Requirement 1:
Extract every line of the extracted records below and reproduce them unchanged, leaving out the pictures.

Supplied passage:
# dual sport/enduro as first vehicle



## love2fish93 (Jul 22, 2007)

I have grown up around bikes and quads and was wondering if anyone would recommend on for a first vehicle. I am looking at a kawasaki 350. I am looking at a bike for fuel and insurance. I dont travel alot, It would be just for around town use. Any Ideas? I am 6'1" 260lb is a 250 too small?


Thanks as always,


Pat


----------



## love2fish93 (Jul 22, 2007)

is anyone gonna reply?


----------



## Frantz (Dec 9, 2003)

Sorry didn't even see this thread Pat.

I do not think that would be to small a bike for you. It is all about what you feel comfortable on. Take some time and go to a few shops and sit on a few to see how the bike fits you. The Enduros are a great bike, that is what I started with and loved them. I was a bit smaller, but my first bike was an XT250 Yamaha.


----------



## 1farmer (Feb 20, 2008)

Shop around on the insurance there is a big difference in price. I would do like Frantz suggested and sit on a few. I like the new Suzuki 400 dualsport and thats the bike I would buy for myself. I like my XR250L but a bigger engine would be nice. I dont know if I were just going to cruise around town I would get a dualsport. But if you like to ride gravel roads or two tracks and like to get off road a little they are the ticket. Its nothing like a pure off road bike, not even close, but its nice to be road legal and ride into town when you want to.

Extracted records

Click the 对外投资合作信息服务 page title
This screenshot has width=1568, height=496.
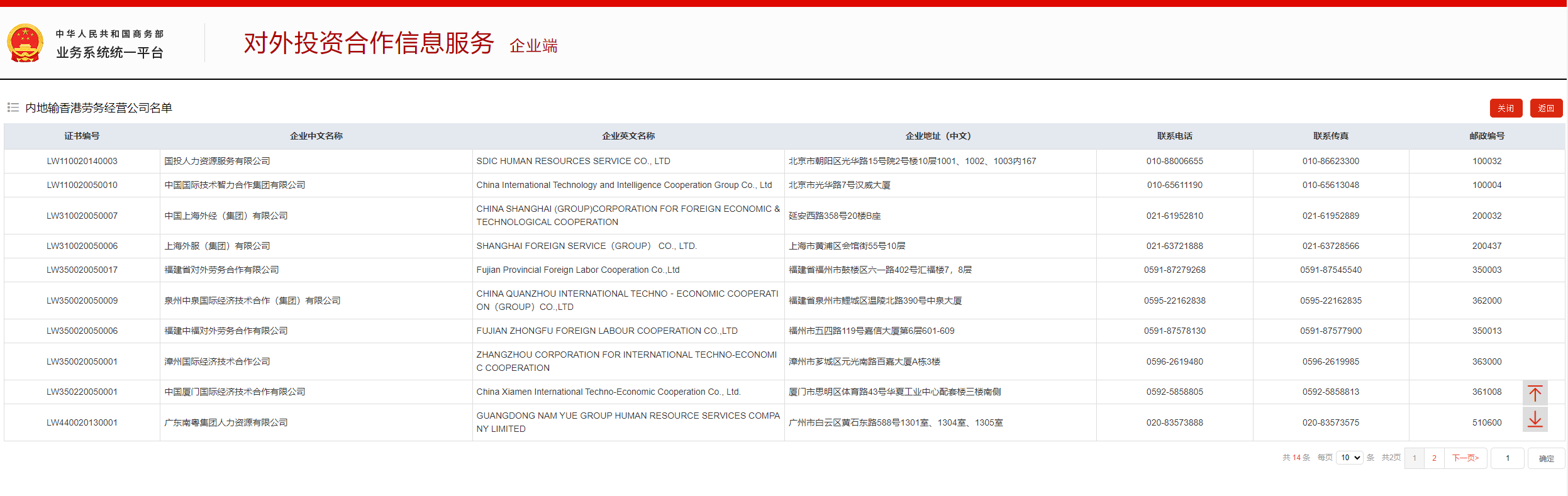369,43
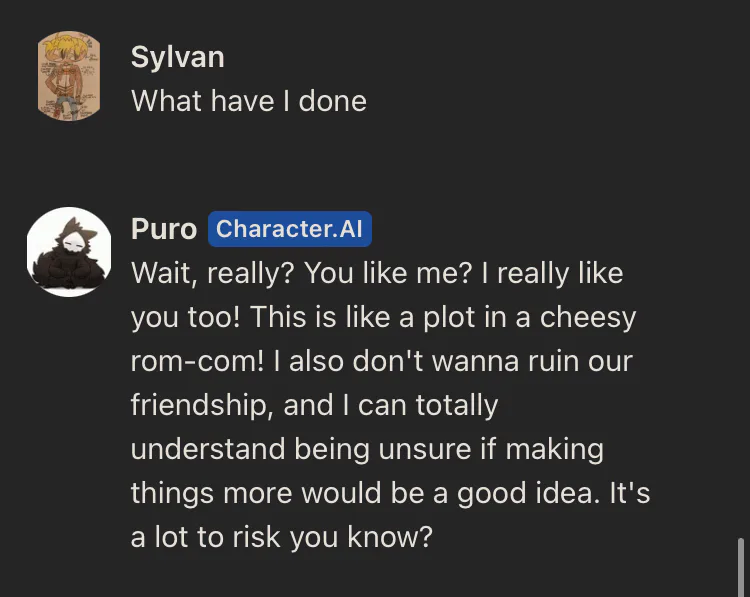The image size is (750, 597).
Task: Click the word "understand" in Puro's reply
Action: pos(207,449)
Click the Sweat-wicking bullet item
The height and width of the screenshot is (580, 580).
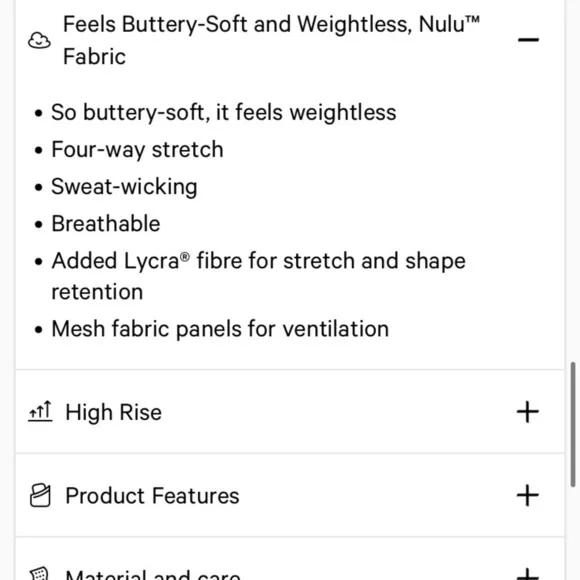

Requirement 2:
Summarize the dual sport forum thread in three sentences.

Full solution 1:
Click the 对外投资合作信息服务 page title
This screenshot has width=1568, height=496.
369,43
The image size is (750, 597).
Task: Click the word "understand" in Puro's reply
Action: pos(207,449)
Click the Sweat-wicking bullet item
The height and width of the screenshot is (580, 580).

Full solution 2:
Pat, who is 6'1" and 260 lb and grew up around bikes and quads, is considering a Kawasaki 350 as a first vehicle for fuel and insurance savings, mostly for riding around town, and asks whether a 250 would be too small. Frantz doesn't think a 250 would be too small and suggests sitting on a few bikes at shops to check the fit, noting that his own first bike was an XT250 Yamaha. 1farmer advises shopping around on insurance, says he would buy the new Suzuki 400 dualsport for himself, and feels a dualsport is less suited to cruising around town alone but is ideal for gravel roads, two tracks, and light off-road riding while still being road legal.